The Process for Requesting Assistance: Requests for assistance must be in writing and must specify various items, including: the information requested; a description of the conduct at issue; the purpose for which the information is sought and details regarding the jurisdiction’s implicated law or regulation; the link between that regulation and the requesting party’s function; identification of where the information may be found; and the time for a response.  (See MOU, Art. V.)  Requests may be denied on an “exceptional basis” such as where the request would require the requested party to violate domestic law; the request does not follow the MOU’s provisions; on grounds of public or essential national interest; or where the information is not specific enough to permit the requested party to comply.  (See MOU, Art. III(b).)

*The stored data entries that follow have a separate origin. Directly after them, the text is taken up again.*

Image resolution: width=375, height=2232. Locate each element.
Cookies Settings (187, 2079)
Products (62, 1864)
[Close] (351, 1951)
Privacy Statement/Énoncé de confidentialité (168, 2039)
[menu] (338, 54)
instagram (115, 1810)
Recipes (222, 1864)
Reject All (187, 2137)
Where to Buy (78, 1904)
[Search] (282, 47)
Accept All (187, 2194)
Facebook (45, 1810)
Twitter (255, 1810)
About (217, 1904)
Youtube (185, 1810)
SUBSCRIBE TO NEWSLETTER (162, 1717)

Permissible Uses of Shared Information: the party obtaining information under the MOU can only use it for purposes set forth in the request for assistance, and for “the purpose of conducting administrative enforcement proceedings, conducting any investigation for any charge pertaining to the laws or regulations cited in the request for assistance, or for any other purpose permitted or required by the requesting party’s authorizing statute, regulations or rules.”  (MOU, Art. VII.)  Notably, the imposition of sanctions on audit firms within either party’s jurisdiction is contemplated.  (See id.)

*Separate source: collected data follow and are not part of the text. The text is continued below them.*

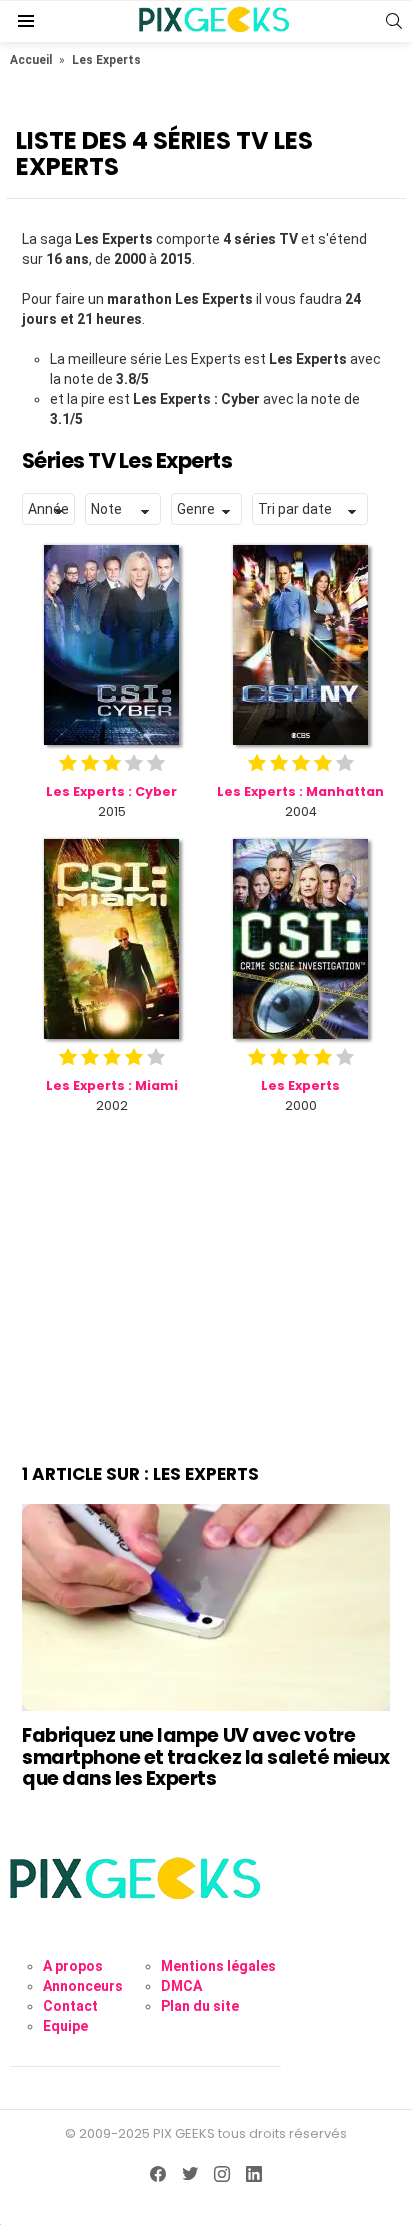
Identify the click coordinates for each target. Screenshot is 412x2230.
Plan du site (200, 2006)
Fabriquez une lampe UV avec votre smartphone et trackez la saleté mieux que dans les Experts (205, 1757)
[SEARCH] (394, 21)
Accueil (31, 60)
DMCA (181, 1986)
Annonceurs (83, 1986)
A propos (73, 1966)
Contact (70, 2006)
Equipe (65, 2026)
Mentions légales (218, 1966)
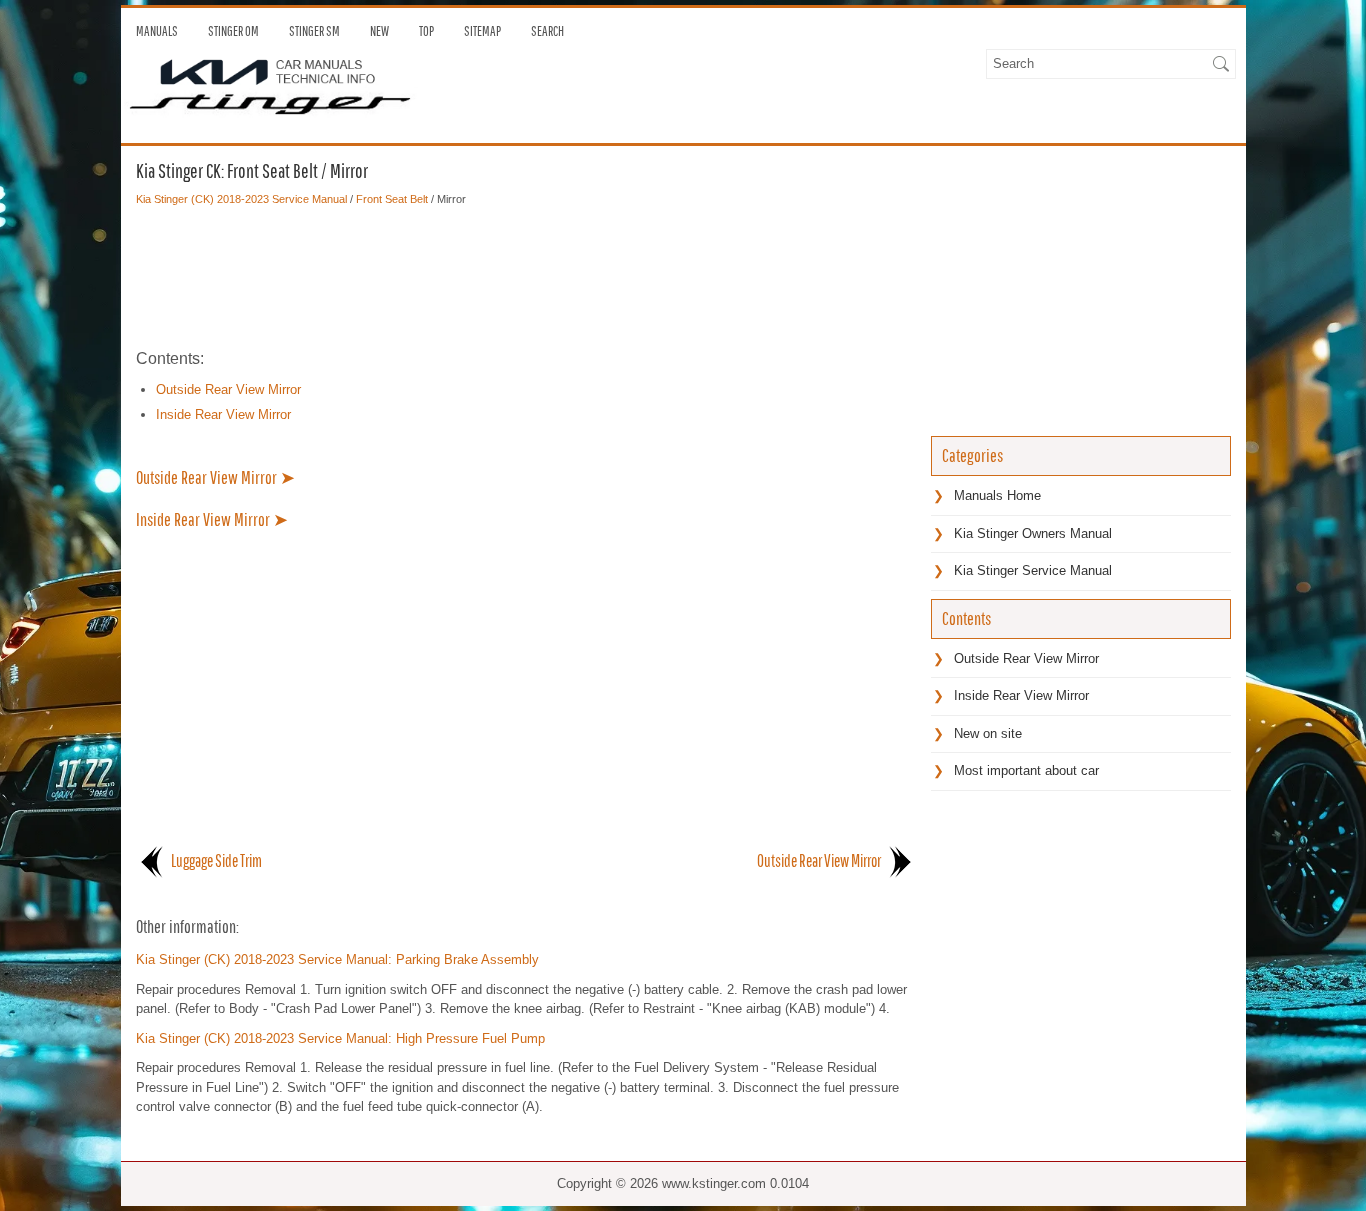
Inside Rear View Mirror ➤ (212, 519)
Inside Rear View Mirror (223, 414)
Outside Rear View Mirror (228, 389)
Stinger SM (314, 31)
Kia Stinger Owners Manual (1033, 533)
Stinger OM (233, 31)
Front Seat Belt (392, 199)
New (379, 31)
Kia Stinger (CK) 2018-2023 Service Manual (241, 199)
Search (547, 31)
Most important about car (1026, 770)
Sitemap (482, 31)
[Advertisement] (526, 277)
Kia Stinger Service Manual (1033, 570)
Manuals (157, 31)
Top (426, 31)
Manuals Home (997, 495)
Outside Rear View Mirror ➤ (215, 477)
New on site (988, 733)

Confidentiality of Shared Information: The MOU generally requires parties receiving non-public information to keep that information confidential except for certain enumerated exceptions or in response to a “legally enforceable demand.”  (MOU, Art. VIII.)  The parties may share information with certain law enforcement or regulatory authorities in their jurisdictions, as set forth in Article IX, who must maintain the information as privileged and confidential.  However, before either party can share non-public information with another regulatory authority, it must request prior written consent from the other party.  The one exception is that the PCAOB need only notify the Chinese regulators in advance of sharing information with the U.S. Securities and Exchange Commission.  (See MOU, Art. IX.)

What’s next?  This agreement should help facilitate greater information-sharing between U.S. and Chinese regulators.  But it does not yet resolve the important issue of allowing the PCAOB to inspect in China audit firms that are registered with the PCAOB and that audit Chinese companies that trade on U.S. exchanges.  Discussions on this are ongoing.  We will be sure to monitor these developments.